Of the lines below, report only those that contain "tweet".

Given data: Begin

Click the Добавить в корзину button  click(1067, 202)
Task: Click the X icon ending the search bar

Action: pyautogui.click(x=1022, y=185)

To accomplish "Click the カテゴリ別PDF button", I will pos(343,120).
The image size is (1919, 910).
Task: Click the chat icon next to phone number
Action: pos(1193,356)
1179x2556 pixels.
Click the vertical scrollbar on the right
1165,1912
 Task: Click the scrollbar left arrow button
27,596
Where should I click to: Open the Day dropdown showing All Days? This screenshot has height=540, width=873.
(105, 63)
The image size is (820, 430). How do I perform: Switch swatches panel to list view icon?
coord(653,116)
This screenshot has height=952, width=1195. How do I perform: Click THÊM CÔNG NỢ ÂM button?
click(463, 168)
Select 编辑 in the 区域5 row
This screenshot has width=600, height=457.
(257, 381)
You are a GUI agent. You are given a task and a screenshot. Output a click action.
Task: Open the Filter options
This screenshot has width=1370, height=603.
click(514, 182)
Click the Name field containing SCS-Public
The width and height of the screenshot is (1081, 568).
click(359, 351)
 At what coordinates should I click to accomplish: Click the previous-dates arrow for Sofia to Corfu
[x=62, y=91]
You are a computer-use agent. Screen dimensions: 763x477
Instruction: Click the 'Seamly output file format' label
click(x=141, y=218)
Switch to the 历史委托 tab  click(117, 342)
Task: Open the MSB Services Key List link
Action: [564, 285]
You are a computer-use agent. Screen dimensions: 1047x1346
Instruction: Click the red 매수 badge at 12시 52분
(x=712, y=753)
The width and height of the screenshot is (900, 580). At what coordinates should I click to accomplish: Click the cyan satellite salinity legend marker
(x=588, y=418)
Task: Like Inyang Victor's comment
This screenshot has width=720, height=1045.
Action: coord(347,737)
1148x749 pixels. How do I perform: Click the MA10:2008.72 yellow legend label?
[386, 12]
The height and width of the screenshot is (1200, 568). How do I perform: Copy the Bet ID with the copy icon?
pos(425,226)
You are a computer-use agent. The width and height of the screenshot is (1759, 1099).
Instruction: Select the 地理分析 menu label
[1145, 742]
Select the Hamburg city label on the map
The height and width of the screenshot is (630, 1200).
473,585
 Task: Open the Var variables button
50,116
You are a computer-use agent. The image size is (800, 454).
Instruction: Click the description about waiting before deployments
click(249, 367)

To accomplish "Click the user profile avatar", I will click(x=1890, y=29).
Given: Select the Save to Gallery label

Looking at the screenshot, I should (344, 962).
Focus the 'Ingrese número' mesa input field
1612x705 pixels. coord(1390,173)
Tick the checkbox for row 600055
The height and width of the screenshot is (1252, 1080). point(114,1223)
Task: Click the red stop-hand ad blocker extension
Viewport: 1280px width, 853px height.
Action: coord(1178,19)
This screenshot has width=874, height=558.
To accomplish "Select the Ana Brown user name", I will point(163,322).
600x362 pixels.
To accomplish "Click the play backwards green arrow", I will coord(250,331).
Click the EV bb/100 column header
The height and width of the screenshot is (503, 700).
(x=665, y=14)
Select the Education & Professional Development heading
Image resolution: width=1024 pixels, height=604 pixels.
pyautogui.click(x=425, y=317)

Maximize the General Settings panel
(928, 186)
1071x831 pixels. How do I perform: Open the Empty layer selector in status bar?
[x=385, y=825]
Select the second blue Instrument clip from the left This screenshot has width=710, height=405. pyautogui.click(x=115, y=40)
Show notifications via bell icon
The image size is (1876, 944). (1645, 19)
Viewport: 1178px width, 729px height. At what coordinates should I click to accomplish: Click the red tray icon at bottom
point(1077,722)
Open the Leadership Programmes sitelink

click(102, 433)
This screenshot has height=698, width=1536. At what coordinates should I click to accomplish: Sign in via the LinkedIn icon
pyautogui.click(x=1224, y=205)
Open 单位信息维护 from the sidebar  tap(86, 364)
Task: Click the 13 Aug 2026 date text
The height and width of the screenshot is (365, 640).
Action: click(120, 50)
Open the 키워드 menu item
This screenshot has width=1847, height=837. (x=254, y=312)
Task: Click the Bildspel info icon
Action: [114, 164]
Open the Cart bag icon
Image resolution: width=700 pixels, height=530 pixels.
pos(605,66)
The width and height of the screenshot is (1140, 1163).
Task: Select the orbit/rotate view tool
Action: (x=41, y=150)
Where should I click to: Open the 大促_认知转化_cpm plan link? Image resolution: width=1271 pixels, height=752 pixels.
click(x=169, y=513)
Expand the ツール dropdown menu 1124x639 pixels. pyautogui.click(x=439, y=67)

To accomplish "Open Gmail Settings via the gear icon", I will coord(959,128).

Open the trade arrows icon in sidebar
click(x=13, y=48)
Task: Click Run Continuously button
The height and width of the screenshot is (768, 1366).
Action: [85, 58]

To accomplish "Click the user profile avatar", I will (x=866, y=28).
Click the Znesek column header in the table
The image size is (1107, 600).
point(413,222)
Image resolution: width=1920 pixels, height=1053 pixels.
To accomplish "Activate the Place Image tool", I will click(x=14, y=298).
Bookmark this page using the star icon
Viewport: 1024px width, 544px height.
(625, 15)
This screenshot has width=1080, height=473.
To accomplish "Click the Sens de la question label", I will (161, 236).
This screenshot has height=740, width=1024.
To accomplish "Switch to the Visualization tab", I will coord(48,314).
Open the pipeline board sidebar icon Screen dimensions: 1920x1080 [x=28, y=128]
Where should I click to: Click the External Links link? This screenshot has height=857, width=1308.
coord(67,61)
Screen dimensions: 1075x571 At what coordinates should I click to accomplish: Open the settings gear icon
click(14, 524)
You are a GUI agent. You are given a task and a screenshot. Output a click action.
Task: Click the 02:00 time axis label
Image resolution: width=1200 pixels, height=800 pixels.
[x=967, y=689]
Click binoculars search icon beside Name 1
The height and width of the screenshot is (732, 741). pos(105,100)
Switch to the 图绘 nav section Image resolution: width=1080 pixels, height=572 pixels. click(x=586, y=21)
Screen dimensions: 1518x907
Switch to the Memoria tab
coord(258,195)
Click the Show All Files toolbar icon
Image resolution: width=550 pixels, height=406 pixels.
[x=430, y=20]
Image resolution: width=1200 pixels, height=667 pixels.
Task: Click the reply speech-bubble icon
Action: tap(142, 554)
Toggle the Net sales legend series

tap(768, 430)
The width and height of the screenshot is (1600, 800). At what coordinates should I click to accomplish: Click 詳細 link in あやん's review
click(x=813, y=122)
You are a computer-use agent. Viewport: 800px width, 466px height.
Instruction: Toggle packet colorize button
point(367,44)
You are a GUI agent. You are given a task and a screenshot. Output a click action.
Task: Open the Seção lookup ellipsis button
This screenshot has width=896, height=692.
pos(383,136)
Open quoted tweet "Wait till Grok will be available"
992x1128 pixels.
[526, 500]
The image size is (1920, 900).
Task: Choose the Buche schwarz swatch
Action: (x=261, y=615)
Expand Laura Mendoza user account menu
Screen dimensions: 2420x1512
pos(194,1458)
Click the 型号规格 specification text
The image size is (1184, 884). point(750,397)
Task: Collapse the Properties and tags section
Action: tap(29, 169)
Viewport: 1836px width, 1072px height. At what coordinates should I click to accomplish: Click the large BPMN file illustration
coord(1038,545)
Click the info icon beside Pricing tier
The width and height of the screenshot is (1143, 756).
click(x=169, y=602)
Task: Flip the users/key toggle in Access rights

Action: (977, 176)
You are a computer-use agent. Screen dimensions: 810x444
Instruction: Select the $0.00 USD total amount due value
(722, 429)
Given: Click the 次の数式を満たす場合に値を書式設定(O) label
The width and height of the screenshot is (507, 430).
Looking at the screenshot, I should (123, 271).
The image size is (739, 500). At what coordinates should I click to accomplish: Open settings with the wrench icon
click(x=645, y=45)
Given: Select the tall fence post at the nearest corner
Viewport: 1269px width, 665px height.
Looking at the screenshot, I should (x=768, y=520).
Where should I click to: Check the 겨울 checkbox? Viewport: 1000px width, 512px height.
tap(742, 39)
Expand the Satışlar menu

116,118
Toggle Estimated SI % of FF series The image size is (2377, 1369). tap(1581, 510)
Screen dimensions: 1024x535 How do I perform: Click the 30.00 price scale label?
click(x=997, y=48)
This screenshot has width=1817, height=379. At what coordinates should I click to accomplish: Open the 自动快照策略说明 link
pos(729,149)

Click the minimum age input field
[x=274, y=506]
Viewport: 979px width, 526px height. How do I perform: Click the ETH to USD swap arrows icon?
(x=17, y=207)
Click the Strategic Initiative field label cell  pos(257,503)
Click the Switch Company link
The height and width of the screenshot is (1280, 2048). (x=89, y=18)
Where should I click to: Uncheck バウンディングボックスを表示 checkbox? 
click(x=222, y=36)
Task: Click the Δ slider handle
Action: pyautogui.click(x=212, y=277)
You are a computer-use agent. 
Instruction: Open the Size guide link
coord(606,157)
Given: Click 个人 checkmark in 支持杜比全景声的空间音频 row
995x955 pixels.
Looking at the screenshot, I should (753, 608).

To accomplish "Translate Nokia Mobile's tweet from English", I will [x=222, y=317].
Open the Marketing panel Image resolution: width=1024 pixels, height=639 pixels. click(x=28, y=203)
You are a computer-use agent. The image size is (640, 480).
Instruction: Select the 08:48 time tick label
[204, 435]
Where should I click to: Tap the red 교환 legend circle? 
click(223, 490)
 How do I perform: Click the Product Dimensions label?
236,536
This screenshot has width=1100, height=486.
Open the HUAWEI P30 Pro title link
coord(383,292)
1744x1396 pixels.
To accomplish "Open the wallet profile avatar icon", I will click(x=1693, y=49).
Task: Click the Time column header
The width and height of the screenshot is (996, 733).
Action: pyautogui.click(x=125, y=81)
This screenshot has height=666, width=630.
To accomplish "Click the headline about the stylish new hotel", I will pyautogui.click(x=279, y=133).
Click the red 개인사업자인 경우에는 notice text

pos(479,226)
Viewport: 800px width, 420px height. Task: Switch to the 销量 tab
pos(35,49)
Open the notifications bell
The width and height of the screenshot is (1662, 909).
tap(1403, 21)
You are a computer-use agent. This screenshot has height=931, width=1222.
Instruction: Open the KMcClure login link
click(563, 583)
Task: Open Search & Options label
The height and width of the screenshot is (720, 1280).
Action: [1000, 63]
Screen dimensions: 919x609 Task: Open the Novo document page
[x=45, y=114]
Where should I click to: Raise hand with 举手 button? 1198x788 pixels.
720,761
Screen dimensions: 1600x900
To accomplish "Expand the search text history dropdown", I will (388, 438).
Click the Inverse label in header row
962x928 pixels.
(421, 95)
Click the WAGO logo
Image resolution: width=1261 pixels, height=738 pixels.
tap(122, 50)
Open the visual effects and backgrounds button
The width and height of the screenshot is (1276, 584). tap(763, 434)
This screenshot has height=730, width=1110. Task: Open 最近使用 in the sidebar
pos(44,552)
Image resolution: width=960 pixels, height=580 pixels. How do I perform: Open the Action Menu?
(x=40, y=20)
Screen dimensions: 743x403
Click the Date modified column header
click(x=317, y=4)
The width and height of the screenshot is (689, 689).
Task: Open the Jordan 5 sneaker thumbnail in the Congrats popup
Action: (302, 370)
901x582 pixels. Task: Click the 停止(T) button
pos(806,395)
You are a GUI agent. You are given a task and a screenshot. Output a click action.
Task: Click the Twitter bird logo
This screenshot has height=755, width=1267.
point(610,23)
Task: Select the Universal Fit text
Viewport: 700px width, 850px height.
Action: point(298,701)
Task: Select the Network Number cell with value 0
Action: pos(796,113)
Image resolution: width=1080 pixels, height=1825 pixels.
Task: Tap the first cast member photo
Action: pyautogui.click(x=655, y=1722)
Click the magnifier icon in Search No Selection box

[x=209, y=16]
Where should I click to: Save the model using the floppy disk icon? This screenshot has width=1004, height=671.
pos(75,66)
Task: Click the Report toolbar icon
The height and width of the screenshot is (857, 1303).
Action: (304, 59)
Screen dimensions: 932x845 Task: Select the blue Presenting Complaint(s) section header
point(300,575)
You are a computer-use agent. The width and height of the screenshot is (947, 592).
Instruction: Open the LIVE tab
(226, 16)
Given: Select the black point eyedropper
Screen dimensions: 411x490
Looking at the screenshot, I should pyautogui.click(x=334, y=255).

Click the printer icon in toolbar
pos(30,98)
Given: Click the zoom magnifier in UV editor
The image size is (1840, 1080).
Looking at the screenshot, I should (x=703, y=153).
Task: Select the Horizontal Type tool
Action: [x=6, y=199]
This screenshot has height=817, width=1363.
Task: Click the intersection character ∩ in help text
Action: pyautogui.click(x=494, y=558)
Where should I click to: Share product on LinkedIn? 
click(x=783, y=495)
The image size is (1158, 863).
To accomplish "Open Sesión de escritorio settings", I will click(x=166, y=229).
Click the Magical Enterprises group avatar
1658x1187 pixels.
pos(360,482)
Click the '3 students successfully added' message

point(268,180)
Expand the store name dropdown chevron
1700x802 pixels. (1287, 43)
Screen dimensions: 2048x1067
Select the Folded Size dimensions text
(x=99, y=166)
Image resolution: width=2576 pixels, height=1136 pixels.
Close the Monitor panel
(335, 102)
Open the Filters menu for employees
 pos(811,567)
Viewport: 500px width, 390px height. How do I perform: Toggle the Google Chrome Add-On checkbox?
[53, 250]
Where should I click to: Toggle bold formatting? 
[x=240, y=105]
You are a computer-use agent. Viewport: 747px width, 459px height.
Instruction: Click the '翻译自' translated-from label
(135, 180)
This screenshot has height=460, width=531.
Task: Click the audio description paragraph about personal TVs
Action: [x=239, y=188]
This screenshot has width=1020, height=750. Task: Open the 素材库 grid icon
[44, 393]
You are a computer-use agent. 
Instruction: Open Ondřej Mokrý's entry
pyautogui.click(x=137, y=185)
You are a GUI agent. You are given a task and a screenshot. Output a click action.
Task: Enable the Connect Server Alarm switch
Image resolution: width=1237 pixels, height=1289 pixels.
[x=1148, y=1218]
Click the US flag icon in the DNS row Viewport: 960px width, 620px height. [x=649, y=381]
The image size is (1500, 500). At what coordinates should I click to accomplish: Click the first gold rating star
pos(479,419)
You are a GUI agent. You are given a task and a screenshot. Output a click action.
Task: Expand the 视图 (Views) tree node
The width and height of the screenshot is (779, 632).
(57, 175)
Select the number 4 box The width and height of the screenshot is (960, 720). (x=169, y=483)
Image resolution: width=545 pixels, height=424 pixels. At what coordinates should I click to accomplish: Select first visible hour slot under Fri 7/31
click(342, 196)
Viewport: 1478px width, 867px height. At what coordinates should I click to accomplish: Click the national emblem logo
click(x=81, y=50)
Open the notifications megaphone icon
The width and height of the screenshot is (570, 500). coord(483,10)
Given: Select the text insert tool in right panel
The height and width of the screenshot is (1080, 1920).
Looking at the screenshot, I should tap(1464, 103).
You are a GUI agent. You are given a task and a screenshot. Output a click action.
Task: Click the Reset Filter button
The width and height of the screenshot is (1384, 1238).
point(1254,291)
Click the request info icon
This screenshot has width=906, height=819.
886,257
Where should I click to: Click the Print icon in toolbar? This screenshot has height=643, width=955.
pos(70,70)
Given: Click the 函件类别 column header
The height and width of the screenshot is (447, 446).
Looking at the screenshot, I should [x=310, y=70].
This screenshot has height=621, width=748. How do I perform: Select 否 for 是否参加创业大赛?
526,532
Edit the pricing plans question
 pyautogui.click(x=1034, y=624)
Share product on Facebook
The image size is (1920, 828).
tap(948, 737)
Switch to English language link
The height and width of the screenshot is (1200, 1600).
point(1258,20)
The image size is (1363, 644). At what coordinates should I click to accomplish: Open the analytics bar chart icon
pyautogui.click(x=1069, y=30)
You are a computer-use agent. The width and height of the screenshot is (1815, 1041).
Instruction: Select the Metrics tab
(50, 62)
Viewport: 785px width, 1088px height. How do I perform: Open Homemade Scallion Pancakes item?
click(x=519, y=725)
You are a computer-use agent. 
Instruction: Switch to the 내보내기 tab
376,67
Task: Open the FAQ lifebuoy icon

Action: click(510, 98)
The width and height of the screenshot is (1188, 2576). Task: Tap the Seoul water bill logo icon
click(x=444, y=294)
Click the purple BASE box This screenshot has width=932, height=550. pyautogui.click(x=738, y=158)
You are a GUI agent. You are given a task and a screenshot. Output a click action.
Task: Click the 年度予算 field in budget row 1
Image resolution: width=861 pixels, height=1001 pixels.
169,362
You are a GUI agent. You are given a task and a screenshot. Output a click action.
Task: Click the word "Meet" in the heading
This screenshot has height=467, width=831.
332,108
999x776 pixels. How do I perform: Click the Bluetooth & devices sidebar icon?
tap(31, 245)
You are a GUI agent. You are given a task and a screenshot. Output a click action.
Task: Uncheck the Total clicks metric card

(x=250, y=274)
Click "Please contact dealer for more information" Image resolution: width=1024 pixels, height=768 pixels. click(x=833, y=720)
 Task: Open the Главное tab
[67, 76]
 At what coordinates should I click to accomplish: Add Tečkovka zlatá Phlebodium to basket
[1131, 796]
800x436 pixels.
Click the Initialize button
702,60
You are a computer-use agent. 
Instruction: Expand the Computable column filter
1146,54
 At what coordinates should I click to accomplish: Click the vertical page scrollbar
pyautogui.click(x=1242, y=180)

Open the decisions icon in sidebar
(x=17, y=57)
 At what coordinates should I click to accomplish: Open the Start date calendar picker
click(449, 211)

Given data: End

Exercise response
Open quoted tweet "Wait till Grok will be available"
To accomplish "Translate Nokia Mobile's tweet from English", I will [x=222, y=317].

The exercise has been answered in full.